** Opening GIVEN RECORDS block **

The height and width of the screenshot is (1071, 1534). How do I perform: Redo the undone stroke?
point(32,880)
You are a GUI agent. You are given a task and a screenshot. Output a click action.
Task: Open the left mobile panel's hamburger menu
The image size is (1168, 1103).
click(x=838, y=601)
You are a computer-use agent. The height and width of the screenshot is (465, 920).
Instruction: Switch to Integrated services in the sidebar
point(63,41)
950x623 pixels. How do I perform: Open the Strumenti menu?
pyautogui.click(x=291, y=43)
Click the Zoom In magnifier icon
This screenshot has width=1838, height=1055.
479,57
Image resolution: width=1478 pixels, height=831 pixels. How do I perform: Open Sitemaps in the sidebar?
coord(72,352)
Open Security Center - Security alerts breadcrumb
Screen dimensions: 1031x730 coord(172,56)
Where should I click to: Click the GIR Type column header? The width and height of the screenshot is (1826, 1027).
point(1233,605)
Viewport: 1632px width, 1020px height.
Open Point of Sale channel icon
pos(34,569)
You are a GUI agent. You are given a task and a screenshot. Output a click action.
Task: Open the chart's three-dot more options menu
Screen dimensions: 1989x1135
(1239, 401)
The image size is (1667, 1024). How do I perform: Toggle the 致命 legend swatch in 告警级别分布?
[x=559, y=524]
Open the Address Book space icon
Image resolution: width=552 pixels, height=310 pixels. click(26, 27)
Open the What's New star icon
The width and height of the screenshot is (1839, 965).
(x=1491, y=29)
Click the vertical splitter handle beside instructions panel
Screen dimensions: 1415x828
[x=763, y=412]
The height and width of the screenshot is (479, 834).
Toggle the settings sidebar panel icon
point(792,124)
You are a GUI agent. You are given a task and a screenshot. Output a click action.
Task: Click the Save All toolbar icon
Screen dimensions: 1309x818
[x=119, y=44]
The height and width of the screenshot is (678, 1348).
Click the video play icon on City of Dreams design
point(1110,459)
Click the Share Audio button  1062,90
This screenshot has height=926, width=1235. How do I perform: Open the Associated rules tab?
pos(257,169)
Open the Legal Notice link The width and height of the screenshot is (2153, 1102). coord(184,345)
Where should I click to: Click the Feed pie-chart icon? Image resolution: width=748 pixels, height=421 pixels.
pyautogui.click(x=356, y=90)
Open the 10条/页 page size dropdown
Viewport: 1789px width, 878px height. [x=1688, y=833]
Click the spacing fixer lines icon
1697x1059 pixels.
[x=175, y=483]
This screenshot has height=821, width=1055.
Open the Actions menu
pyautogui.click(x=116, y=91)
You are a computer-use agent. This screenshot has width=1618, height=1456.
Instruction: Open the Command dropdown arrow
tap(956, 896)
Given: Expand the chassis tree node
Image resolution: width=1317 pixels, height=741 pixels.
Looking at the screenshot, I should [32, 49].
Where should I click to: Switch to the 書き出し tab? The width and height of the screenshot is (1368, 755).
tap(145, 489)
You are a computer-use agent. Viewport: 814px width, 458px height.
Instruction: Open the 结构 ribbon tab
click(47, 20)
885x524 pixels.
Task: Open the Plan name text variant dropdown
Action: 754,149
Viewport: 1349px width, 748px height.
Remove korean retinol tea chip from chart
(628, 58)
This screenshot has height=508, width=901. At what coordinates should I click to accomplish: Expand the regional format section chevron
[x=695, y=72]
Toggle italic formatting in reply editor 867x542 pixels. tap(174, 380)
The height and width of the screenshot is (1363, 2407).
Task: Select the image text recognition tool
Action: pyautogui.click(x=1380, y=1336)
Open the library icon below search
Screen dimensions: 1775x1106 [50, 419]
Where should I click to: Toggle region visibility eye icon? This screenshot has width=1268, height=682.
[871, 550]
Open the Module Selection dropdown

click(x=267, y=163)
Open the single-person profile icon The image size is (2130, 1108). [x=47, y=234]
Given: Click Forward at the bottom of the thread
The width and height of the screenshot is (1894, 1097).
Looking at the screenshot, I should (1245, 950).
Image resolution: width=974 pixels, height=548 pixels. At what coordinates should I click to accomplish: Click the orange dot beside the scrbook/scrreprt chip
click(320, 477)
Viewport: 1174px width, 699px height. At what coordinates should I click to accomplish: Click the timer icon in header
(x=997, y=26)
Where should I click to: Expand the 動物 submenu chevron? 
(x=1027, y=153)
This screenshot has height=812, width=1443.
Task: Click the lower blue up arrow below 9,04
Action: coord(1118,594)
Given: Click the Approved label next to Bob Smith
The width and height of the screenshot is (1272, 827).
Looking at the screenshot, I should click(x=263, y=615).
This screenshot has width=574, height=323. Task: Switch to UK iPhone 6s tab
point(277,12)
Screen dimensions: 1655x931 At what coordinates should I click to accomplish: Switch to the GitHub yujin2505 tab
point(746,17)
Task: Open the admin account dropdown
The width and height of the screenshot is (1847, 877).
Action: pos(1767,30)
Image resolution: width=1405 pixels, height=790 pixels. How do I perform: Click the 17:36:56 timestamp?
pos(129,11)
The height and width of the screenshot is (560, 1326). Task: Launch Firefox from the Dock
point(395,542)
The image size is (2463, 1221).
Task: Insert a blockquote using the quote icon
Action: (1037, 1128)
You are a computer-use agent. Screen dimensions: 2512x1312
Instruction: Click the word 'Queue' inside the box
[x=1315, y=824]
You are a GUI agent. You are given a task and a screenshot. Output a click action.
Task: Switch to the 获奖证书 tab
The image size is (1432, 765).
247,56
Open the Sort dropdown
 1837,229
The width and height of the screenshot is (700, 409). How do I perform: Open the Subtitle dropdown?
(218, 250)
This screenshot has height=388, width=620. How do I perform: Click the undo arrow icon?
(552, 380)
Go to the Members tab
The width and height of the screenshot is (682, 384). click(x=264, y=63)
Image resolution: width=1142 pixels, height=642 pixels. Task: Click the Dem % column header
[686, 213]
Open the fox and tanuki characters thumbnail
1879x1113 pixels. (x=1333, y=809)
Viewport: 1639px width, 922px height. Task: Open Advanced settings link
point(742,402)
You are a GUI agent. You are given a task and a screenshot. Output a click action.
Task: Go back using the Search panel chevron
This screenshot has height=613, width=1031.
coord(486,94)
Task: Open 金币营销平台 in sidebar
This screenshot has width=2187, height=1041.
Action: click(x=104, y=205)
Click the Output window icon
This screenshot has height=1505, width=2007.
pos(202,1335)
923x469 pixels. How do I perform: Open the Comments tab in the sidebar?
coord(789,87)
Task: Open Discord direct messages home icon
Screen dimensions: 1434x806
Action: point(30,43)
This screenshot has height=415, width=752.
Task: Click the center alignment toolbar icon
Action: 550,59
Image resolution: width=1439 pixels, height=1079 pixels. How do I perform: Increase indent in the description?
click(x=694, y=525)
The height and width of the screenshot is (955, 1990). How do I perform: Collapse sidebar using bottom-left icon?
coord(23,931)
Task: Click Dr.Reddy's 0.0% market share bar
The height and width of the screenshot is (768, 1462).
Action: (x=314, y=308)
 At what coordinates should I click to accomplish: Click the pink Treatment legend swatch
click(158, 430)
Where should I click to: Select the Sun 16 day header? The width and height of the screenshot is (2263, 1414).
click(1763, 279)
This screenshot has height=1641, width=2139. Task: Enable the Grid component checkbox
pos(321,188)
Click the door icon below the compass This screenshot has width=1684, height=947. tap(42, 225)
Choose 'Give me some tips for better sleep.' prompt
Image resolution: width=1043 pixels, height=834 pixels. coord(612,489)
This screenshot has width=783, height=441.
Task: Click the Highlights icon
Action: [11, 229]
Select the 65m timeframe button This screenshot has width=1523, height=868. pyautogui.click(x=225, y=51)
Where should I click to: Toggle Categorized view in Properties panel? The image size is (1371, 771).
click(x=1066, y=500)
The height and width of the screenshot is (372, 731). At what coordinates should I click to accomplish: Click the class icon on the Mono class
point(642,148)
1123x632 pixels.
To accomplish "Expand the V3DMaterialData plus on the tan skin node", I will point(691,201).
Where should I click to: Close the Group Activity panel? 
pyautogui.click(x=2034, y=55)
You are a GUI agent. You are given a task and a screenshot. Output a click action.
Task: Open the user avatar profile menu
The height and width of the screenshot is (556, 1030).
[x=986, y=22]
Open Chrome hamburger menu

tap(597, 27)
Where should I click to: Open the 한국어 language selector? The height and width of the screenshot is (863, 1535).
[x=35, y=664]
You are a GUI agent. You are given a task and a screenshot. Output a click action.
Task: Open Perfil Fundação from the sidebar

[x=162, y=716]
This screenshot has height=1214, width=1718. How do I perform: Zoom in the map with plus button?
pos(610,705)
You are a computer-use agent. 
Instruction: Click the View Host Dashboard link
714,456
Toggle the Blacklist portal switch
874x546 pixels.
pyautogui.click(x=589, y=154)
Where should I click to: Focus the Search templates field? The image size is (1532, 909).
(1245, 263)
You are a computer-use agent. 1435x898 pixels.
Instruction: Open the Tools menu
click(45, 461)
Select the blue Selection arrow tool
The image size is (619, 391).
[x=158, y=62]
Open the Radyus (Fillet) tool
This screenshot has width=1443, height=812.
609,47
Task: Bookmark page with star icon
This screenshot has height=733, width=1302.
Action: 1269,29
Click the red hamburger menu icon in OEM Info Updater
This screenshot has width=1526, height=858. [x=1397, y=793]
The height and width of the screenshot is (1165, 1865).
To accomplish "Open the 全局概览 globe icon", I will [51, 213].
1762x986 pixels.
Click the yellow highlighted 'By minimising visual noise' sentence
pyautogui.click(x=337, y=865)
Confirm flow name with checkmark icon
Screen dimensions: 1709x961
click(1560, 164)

** Closing GIVEN RECORDS block **

:: WHAT THE EXERCISE ASKS ::
From the records above, retype only the lines starting at the line that contains "Go to the Members tab" and ending at the line that contains "Task: Open Discord direct messages home icon", both included.

:: ANSWER SECTION ::
Go to the Members tab
The width and height of the screenshot is (682, 384). click(x=264, y=63)
Image resolution: width=1142 pixels, height=642 pixels. Task: Click the Dem % column header
[686, 213]
Open the fox and tanuki characters thumbnail
1879x1113 pixels. (x=1333, y=809)
Viewport: 1639px width, 922px height. Task: Open Advanced settings link
point(742,402)
You are a GUI agent. You are given a task and a screenshot. Output a click action.
Task: Go back using the Search panel chevron
This screenshot has height=613, width=1031.
coord(486,94)
Task: Open 金币营销平台 in sidebar
This screenshot has width=2187, height=1041.
Action: click(x=104, y=205)
Click the Output window icon
This screenshot has height=1505, width=2007.
pos(202,1335)
923x469 pixels. How do I perform: Open the Comments tab in the sidebar?
coord(789,87)
Task: Open Discord direct messages home icon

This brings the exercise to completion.